LOUISVILLE, Ky. (WDRB) -- Zachary Bailey comes to work at the Goodwill store on Brownsboro Road as a material handler. He sorts the items and stocks the shelves, and every day that he comes here his life is changing for the better.
"When he leaves his job at the end of the day, he can't go home," said Tom Saylor, a correctional institute training facilitator at Goodwill.
Bailey is on work release from Metro Corrections thanks to the Change for Change program at the jail. It's a direct partnership with Goodwill, an effort to effect change in people's lives and keep them out of jail. Saylor goes into LMDC and other jails across the commonwealth, giving inmates resources and skills to help them when they get out of jail.
"I'm in and out of jail a lot and just was stuck in the street life and never really attempted to get out of the cycle," Bailey said Friday.
Zachary Bailey works at the Goodwill store on Brownsboro Road. April 14, 2023. (WDRB Photo)
"He sat in the front," Saylor said of the day he met Bailey. "He just kept coming up to me and just wanted to hear everything I had to say. So I could tell he was hungry for something different."
Jerry Collins, in reflecting recently on his first year as the director of the jail downtown, said he knew he had to get the ground running and is proud of what they've been able to accomplish so far. Â
Part of that push was to introduce mental health initiatives at the jail for both officers and people housed there. Since Collins took over at the jail, his staff has created a substance abuse program, a community transition program, addiction recovery, a GED program and testing, and a partnership with Kentuckiana Works to help people between ages 18 and 24 find jobs after their release from jail.

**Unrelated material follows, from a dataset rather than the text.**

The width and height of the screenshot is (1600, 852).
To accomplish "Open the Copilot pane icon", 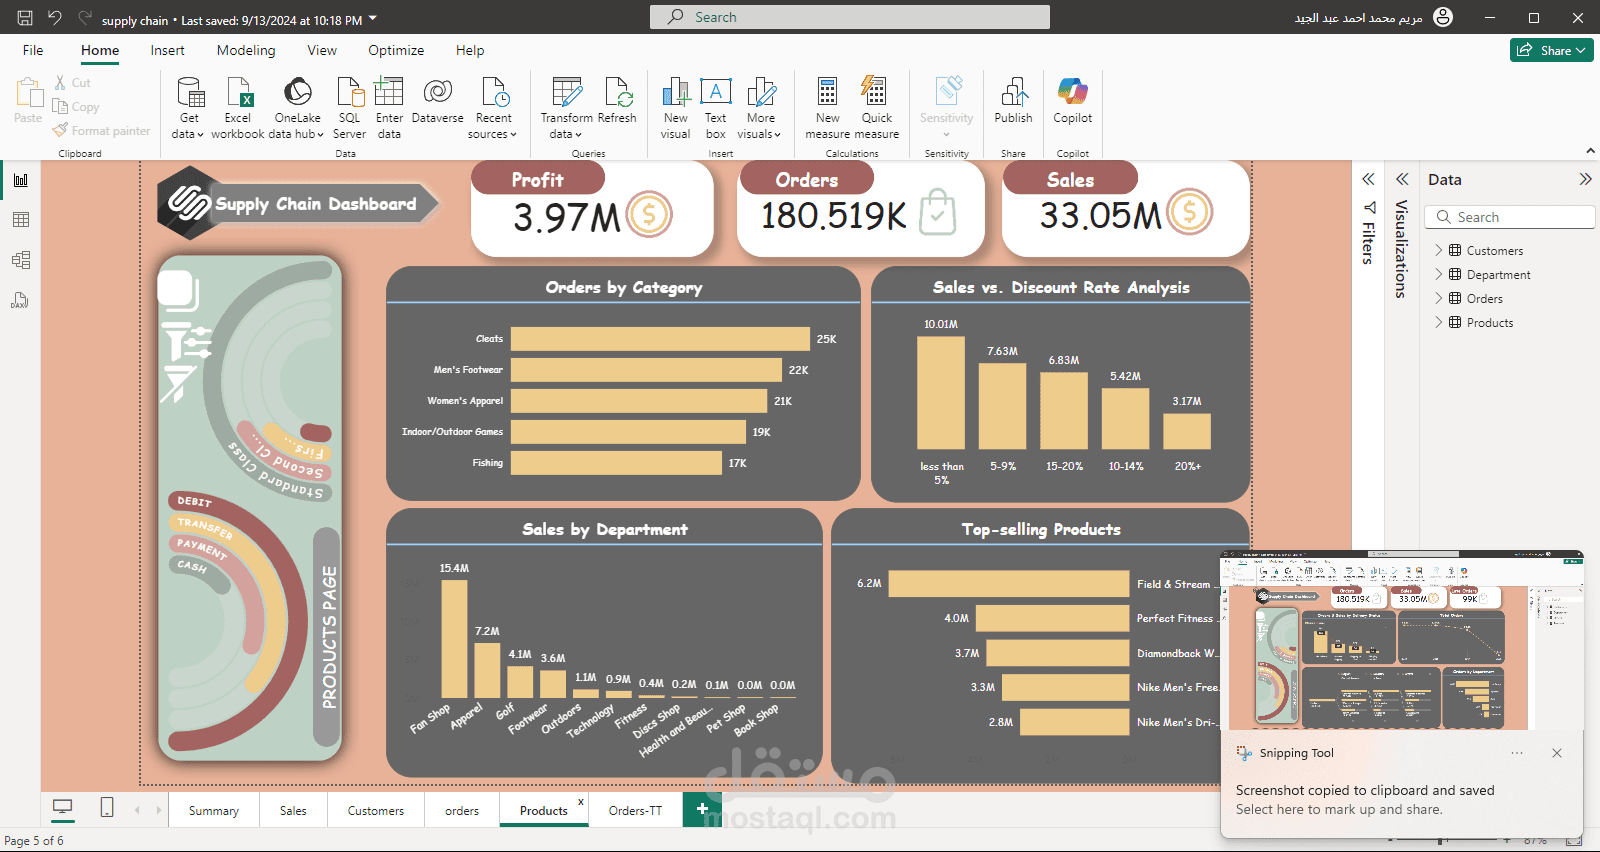I will (1072, 92).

Bailey's journey to recovery started with a realization that he had to remove the people he was surrounding himself with. But it's something he has to work for every day.
He said it's his daughter — who he hasn't seen in two years — that made him want to change.
"It's 90% my fault" he hasn't seen her, Bailey said.
And as he walks through the aisles of Goodwill, he knows he's one step closer to seeing his daughter again, taking it one day at a time as he hopes to be a better part of Louisville.
"(I want to) actually realize how it feels to be a productive member of society," Bailey said.